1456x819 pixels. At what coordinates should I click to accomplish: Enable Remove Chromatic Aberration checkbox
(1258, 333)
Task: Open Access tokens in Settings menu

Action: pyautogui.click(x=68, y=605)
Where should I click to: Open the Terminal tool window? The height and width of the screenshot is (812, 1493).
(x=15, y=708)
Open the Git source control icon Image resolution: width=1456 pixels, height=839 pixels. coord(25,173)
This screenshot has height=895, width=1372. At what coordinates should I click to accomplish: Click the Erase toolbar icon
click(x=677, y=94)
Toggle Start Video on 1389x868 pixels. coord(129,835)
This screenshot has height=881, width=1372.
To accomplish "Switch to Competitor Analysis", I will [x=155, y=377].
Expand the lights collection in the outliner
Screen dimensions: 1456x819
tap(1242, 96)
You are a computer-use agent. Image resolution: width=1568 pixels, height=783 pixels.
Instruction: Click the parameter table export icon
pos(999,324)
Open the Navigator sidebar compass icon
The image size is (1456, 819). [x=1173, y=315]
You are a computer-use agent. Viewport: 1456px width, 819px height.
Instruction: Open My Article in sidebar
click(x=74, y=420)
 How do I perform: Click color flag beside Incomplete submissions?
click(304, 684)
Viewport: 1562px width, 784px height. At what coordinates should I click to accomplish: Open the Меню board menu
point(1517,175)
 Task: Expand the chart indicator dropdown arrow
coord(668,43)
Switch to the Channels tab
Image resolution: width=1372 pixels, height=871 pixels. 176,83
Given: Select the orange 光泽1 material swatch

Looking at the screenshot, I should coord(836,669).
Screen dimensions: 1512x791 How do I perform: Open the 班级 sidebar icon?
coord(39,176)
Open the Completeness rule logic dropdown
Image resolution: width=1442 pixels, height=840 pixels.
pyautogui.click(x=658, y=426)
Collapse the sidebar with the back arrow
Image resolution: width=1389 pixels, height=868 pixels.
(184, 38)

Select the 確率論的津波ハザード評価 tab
- - - - -
Extract every line above exactly as it stands.

1456x819 pixels. At what coordinates should I click to accomplish: Enable Remove Chromatic Aberration checkbox
(1258, 333)
Task: Open Access tokens in Settings menu

Action: pyautogui.click(x=68, y=605)
Where should I click to: Open the Terminal tool window? The height and width of the screenshot is (812, 1493).
(x=15, y=708)
Open the Git source control icon Image resolution: width=1456 pixels, height=839 pixels. coord(25,173)
This screenshot has height=895, width=1372. At what coordinates should I click to accomplish: Click the Erase toolbar icon
click(x=677, y=94)
Toggle Start Video on 1389x868 pixels. coord(129,835)
This screenshot has height=881, width=1372.
To accomplish "Switch to Competitor Analysis", I will [x=155, y=377].
Expand the lights collection in the outliner
Screen dimensions: 1456x819
tap(1242, 96)
You are a computer-use agent. Image resolution: width=1568 pixels, height=783 pixels.
Instruction: Click the parameter table export icon
pos(999,324)
Open the Navigator sidebar compass icon
The image size is (1456, 819). [x=1173, y=315]
You are a computer-use agent. Viewport: 1456px width, 819px height.
Instruction: Open My Article in sidebar
click(x=74, y=420)
 How do I perform: Click color flag beside Incomplete submissions?
click(304, 684)
Viewport: 1562px width, 784px height. At what coordinates should I click to accomplish: Open the Меню board menu
point(1517,175)
 Task: Expand the chart indicator dropdown arrow
coord(668,43)
Switch to the Channels tab
Image resolution: width=1372 pixels, height=871 pixels. 176,83
Given: Select the orange 光泽1 material swatch

Looking at the screenshot, I should coord(836,669).
Screen dimensions: 1512x791 How do I perform: Open the 班级 sidebar icon?
coord(39,176)
Open the Completeness rule logic dropdown
Image resolution: width=1442 pixels, height=840 pixels.
pyautogui.click(x=658, y=426)
Collapse the sidebar with the back arrow
Image resolution: width=1389 pixels, height=868 pixels.
(184, 38)

Select the 確率論的津波ハザード評価 tab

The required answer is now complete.